- **Directions**: Wherever the string "will" appears in the records, return the line that holds it.

>>>>

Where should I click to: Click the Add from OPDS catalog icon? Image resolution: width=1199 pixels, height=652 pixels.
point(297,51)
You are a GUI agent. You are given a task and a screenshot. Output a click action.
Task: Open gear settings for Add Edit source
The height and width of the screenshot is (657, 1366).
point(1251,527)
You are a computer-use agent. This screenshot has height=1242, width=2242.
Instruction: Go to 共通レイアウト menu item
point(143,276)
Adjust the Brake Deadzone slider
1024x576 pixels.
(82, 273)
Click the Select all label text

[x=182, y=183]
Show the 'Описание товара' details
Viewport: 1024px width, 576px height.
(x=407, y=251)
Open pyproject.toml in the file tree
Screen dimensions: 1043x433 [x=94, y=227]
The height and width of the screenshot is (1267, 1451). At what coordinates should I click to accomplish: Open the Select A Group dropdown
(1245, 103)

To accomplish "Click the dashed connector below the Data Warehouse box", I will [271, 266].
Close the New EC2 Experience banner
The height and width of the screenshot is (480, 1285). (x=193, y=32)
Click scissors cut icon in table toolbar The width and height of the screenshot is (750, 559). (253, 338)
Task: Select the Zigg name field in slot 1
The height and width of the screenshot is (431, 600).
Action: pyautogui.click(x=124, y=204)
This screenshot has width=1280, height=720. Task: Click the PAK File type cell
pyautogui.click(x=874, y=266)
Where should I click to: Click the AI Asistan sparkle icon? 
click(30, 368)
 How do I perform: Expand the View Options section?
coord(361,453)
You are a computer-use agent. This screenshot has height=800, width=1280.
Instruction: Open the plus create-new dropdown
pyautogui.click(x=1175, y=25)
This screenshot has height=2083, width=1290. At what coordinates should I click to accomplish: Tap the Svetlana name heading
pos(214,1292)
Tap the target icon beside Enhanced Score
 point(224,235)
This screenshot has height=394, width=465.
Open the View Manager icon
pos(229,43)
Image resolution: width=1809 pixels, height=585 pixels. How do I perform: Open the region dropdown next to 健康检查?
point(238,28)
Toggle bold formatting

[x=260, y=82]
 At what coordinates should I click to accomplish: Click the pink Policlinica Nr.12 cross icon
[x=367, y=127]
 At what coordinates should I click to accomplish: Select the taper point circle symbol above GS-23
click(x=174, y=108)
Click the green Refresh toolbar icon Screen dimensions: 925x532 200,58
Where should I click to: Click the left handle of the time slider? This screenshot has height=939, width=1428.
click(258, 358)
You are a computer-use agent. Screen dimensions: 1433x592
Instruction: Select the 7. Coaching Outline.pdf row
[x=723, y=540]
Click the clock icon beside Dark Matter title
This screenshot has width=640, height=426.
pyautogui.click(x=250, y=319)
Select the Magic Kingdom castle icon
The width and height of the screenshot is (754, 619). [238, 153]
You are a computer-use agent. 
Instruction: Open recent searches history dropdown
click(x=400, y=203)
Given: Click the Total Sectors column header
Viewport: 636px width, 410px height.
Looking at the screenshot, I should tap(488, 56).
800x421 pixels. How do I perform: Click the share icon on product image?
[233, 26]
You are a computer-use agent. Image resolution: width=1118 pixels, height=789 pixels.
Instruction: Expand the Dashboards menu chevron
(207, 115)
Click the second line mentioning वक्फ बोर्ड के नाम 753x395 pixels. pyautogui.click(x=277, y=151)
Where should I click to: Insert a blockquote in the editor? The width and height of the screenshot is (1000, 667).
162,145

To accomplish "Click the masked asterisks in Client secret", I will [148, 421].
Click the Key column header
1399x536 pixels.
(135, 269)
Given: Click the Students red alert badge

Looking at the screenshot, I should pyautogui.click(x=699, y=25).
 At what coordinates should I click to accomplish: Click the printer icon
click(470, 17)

<<<<

- **Answer box**:
To accomplish "Click the dashed connector below the Data Warehouse box", I will [271, 266].
To accomplish "Click the masked asterisks in Client secret", I will [148, 421].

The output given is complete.